I don't agree with the shouting part, but I would definitely expect to be consulted before someone booked a childcare/vacation for me! Sorry, but your partner massively overstepped there.

matis · 08/04/2023 19:36

I mean. Of course he should have discussed it with her. How can you not see this?

OrigamiOwls · 08/04/2023 19:38

He's booked it without checking with her, I can see why she's not super happy. Somethings do need to be communicated, not done by surprise

Suzi888 · 08/04/2023 19:39

Surprise! Unless someone hates it…. Lovely idea, but you should’ve checked. (Sorry)

Taq · 08/04/2023 19:40

I’d be annoyed too if I was your MIL. Sorry.

alltoowe · 08/04/2023 19:40

Yeah definitely on the MIL's team here. I would hate anyone doing this to me.

mistermagpie · 08/04/2023 19:42

This sounds bonkers, why would you book a holiday for someone who was going to be looking after your kids?!? Surely that just makes it more stressful for them?

My in-laws are very kindly having our kids for two nights in a couple of weeks, no small thing because we have three children and they are quite young.
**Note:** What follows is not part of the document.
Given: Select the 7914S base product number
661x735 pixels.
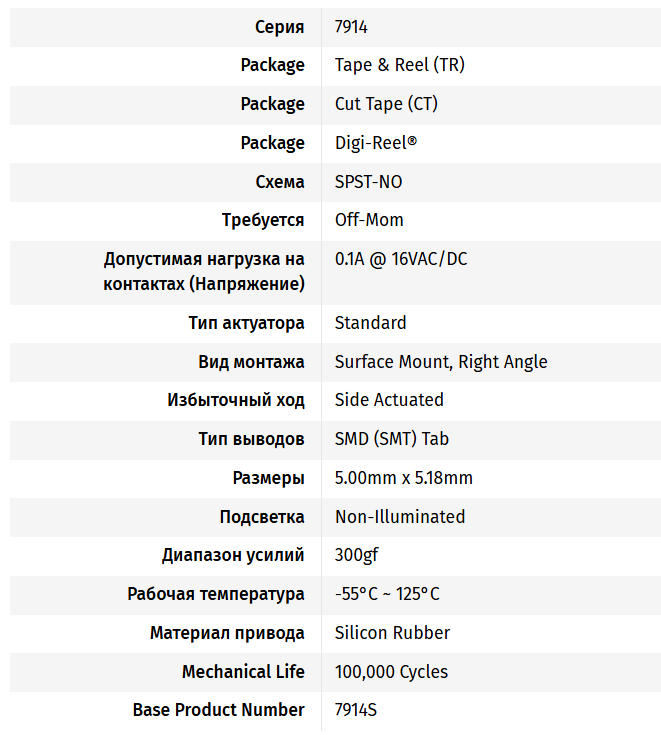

The in laws have decided to have them at theirs but we offered our house if that would be easier (with all the kids stuff/beds etc already being here obviously). those should be the only options in my opinion, doing it at a third venue would be so inconvenient.

LexMitior · 08/04/2023 19:42

Partner fail. Why didn't he consult her? He has managed to piss off his own mother with her making an otherwise lovely gesture for your wedding.

thegrain · 08/04/2023 19:43

Also why has he basically booked for his mum to join you on honeymoon?

UndertheCedartree · 08/04/2023 19:44

Taking them on holiday is very different to her looking after them at home. Your fiance is unreasonable.

Noicant · 08/04/2023 19:45

She’s probably stressed at the thought of travelling up with them, is she doing it by herself? He may have thought he’s doing a nice thing but it’s probably easier for her to look after them at home.

cadburyegg · 08/04/2023 19:45

YABU. Massively

Indecisivebynature · 08/04/2023 19:50

This is Mumsnet so you will be swamped by replies telling you it’s outrageous to expect family to help with your children....!

Secondly it will be suggested you pay for a nanny to look after them.

Meanwhile in the real world, I don’t think it’s unusual for grandparents to look after children. However I would give the grandparents the choice of whether they stay at home and look after the children or go away. They might prefer to stay at your house or at their own home.

Prescottdanni123 · 08/04/2023 19:51

She is not refusing to take care of the kids during your honeymoon though? She just doesn't want to do so at this apartment that your fiance has booked.

He probably thought he was doing something nice, but the failure to talk it through with her before booking prevented it from being nice.